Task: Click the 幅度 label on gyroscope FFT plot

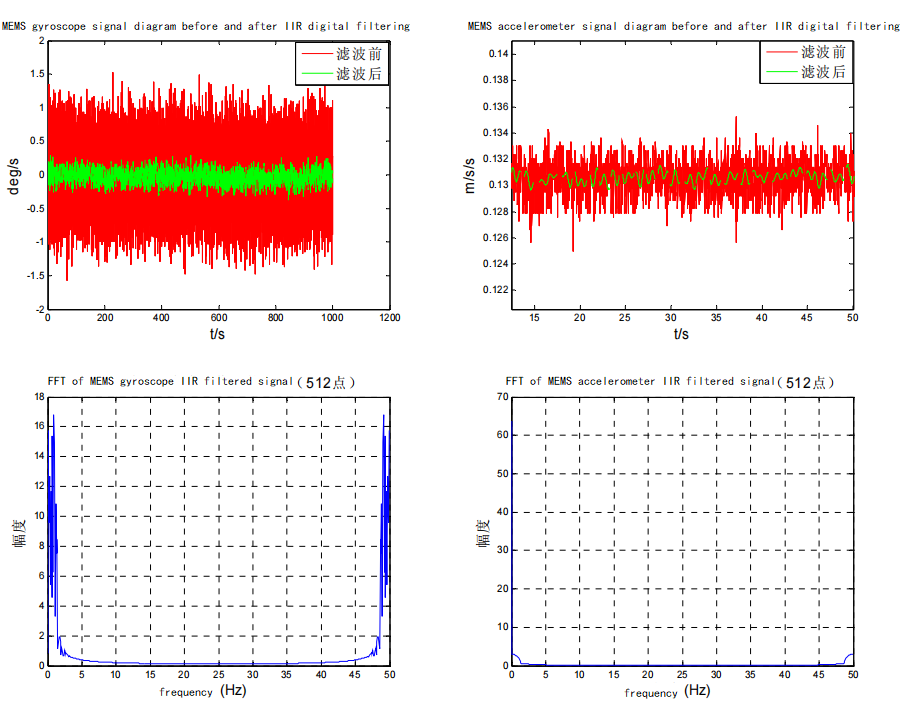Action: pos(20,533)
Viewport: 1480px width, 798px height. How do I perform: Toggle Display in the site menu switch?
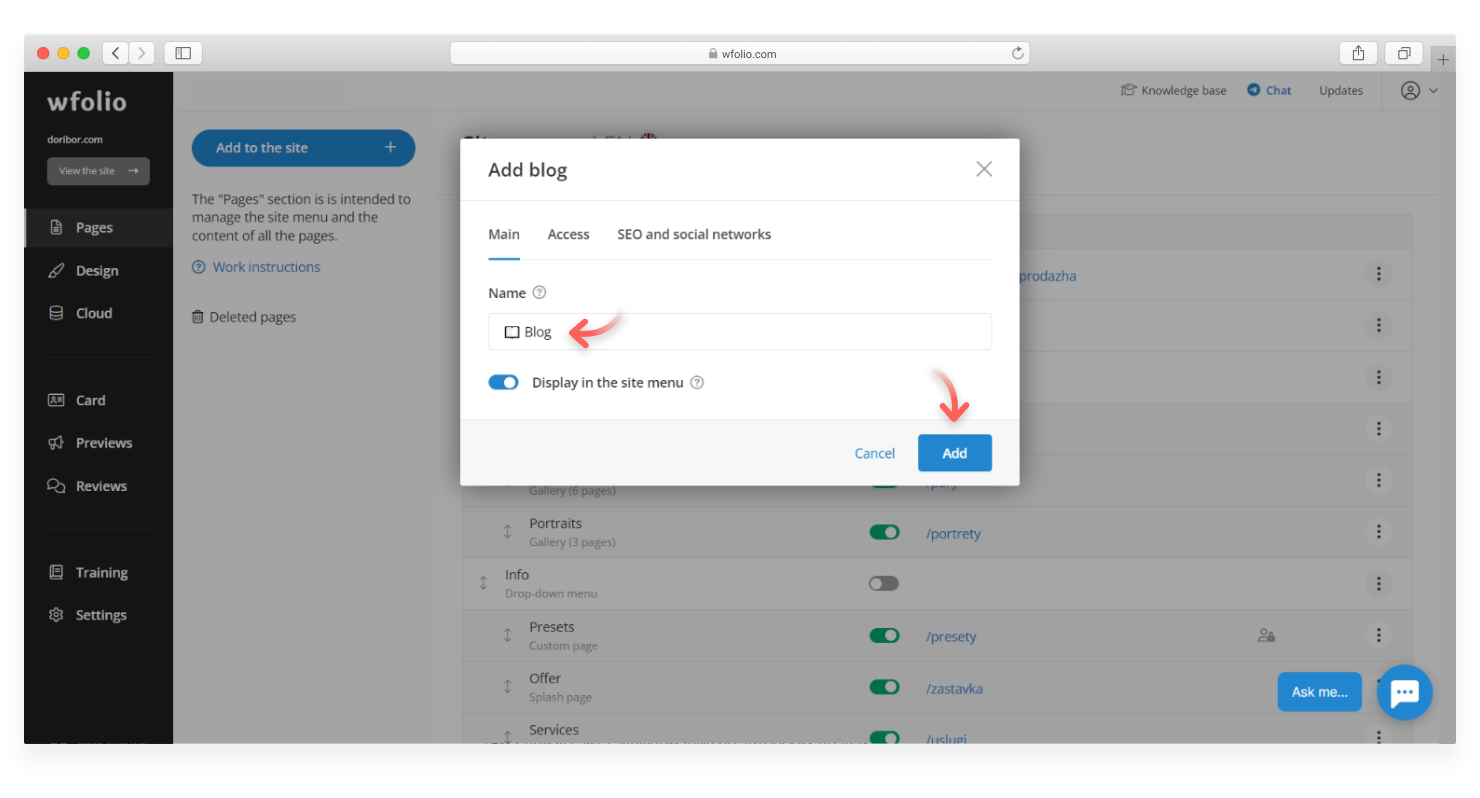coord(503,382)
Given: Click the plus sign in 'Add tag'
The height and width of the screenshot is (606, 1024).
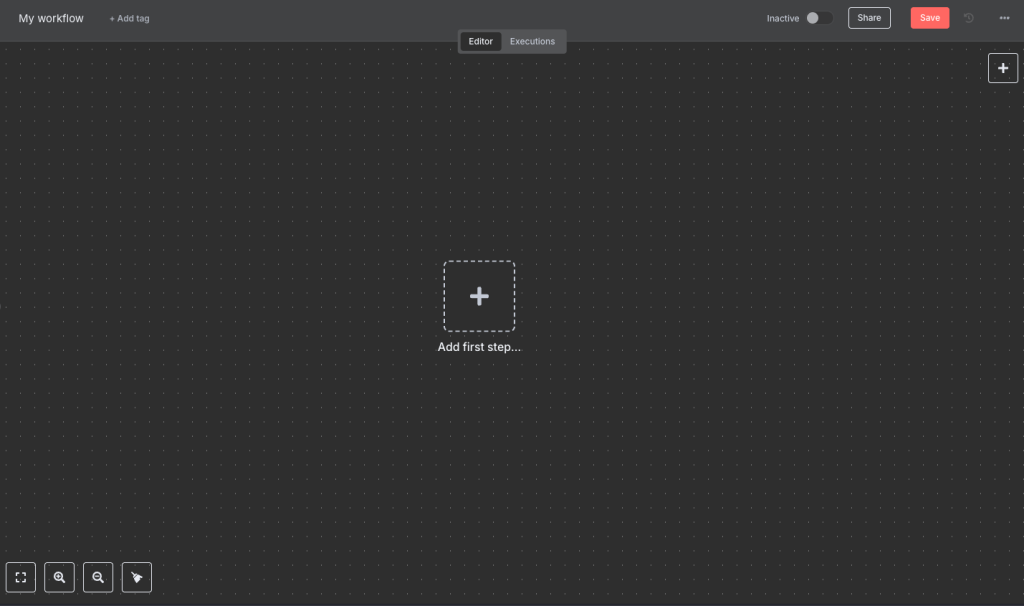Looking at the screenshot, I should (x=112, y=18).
════
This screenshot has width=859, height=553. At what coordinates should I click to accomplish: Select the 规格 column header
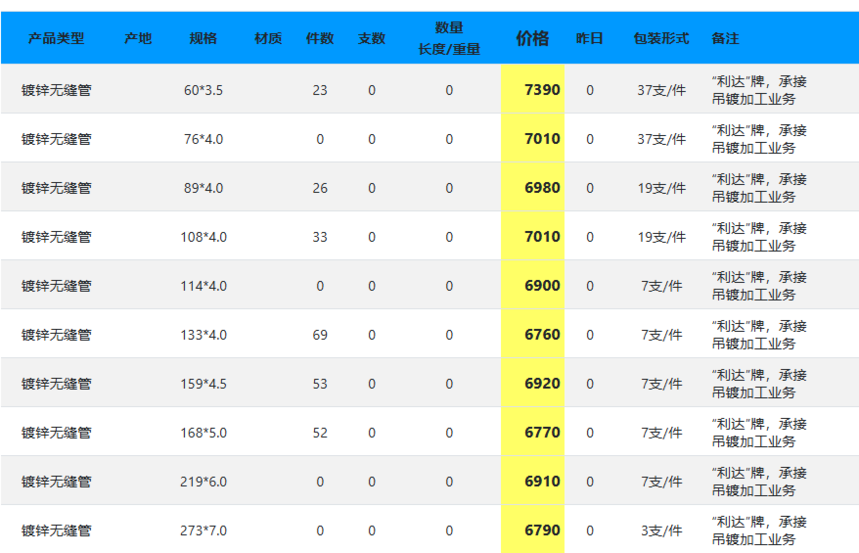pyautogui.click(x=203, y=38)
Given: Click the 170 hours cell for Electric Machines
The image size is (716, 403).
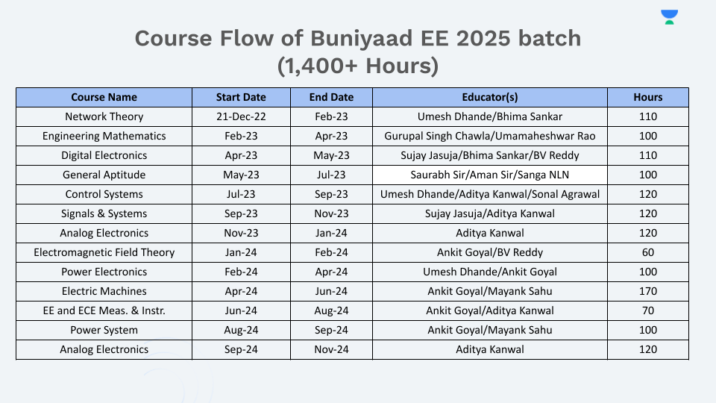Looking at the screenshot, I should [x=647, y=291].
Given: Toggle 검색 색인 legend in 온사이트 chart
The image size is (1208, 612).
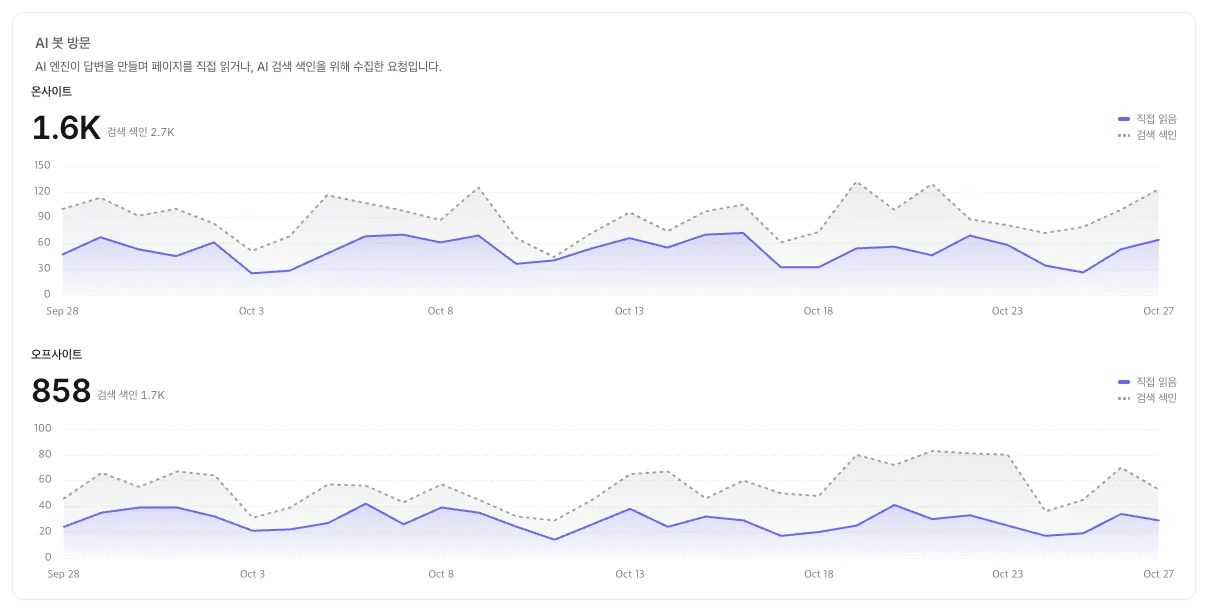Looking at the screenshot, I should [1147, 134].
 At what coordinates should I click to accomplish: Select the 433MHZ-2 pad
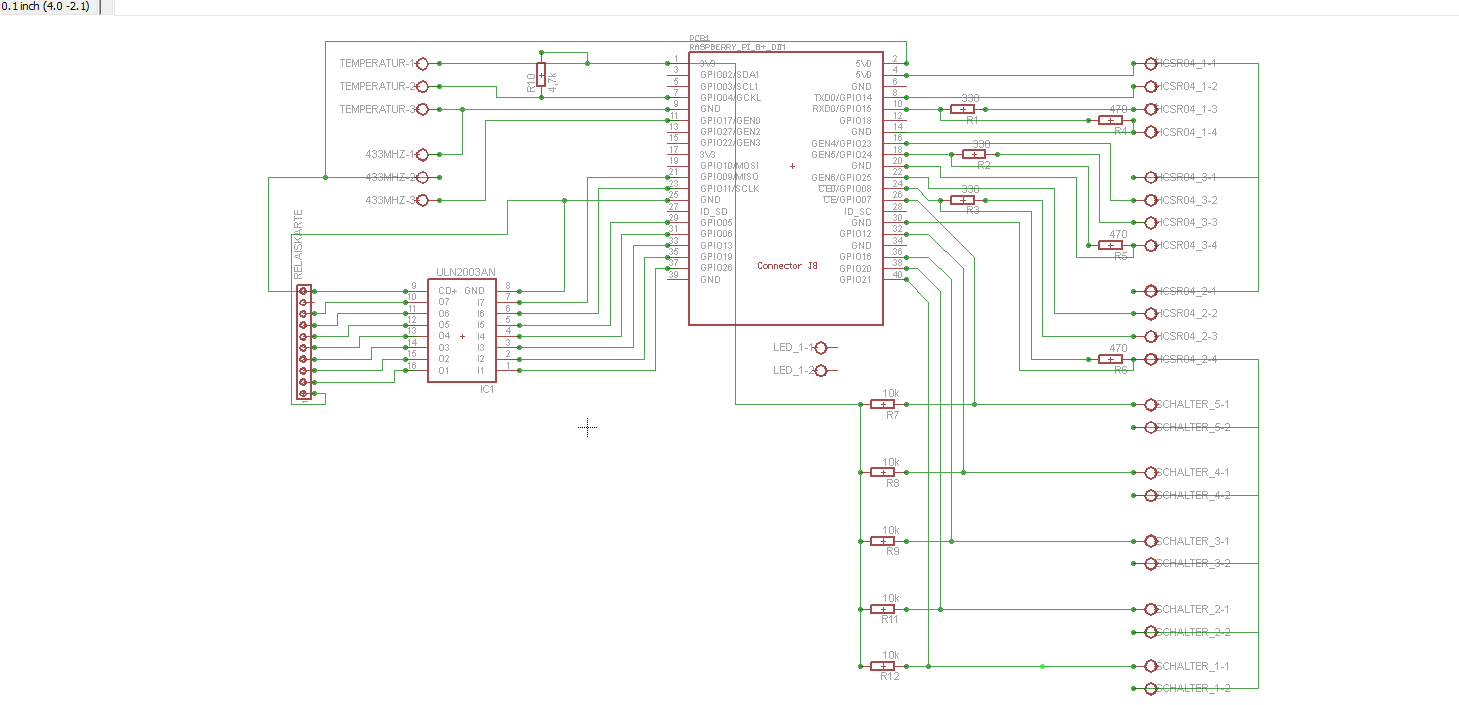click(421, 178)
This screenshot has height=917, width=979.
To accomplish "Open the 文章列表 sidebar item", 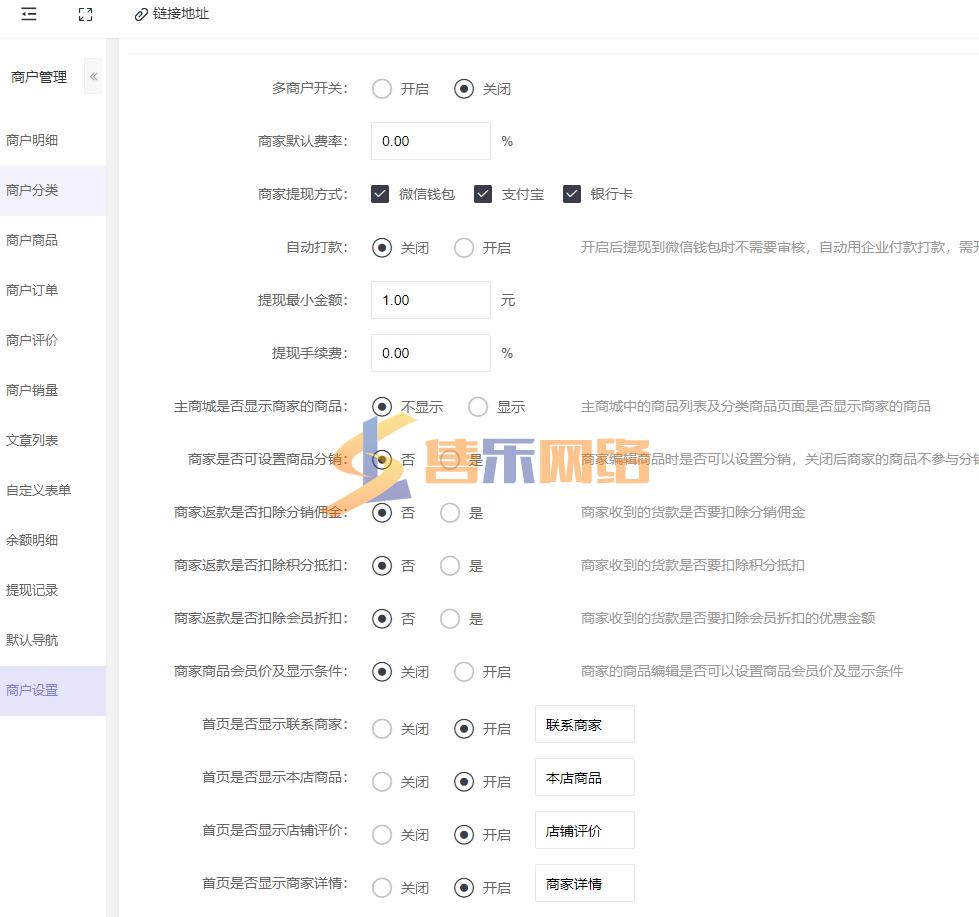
════
What the task requires:
Starting at the line above that has "Given: Click the 170" and ending at the line that has "the 文章列表 sidebar", copy each line exactly, leaving the pictures out and adding nothing.

Answer box:
Given: Click the 170 hours cell for Electric Machines
The image size is (716, 403).
Looking at the screenshot, I should [x=647, y=291].
Given: Toggle 검색 색인 legend in 온사이트 chart
The image size is (1208, 612).
Looking at the screenshot, I should [1147, 134].
 At what coordinates should I click to accomplish: Select the 433MHZ-2 pad
click(421, 178)
This screenshot has height=917, width=979.
To accomplish "Open the 文章列表 sidebar item", 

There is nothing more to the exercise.